§ **Your assignment**: Every line in the data below that has the word "agent" should be returned.

Data entries:

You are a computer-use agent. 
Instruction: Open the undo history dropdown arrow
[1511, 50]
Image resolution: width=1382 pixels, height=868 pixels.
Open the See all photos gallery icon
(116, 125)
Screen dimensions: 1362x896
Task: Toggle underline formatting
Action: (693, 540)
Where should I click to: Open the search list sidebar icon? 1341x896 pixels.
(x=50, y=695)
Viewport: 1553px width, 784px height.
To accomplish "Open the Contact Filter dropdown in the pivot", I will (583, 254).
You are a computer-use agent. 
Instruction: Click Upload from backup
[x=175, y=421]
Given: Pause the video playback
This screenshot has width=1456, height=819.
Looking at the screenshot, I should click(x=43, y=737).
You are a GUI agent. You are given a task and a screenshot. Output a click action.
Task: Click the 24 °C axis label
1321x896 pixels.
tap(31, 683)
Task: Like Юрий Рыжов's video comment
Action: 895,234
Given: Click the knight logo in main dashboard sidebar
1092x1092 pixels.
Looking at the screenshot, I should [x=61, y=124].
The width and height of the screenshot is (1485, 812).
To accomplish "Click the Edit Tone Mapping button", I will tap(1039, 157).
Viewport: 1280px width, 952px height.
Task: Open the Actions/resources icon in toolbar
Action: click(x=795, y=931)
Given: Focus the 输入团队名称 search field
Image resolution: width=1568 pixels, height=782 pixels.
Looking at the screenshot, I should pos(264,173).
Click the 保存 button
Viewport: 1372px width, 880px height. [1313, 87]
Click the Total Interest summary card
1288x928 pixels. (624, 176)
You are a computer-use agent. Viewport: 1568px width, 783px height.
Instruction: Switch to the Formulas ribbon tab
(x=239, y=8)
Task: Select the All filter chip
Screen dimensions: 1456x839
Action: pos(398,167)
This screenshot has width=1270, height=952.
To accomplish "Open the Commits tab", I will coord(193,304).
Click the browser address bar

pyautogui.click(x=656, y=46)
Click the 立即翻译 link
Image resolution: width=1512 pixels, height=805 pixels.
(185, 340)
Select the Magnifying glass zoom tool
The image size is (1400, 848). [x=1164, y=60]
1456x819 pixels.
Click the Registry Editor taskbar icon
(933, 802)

§ **Response to the exercise**:
You are a computer-use agent. 
You are a computer-use agent. 
You are a GUI agent. You are given a task and a screenshot. Output a click action.
You are a computer-use agent. Viewport: 1568px width, 783px height.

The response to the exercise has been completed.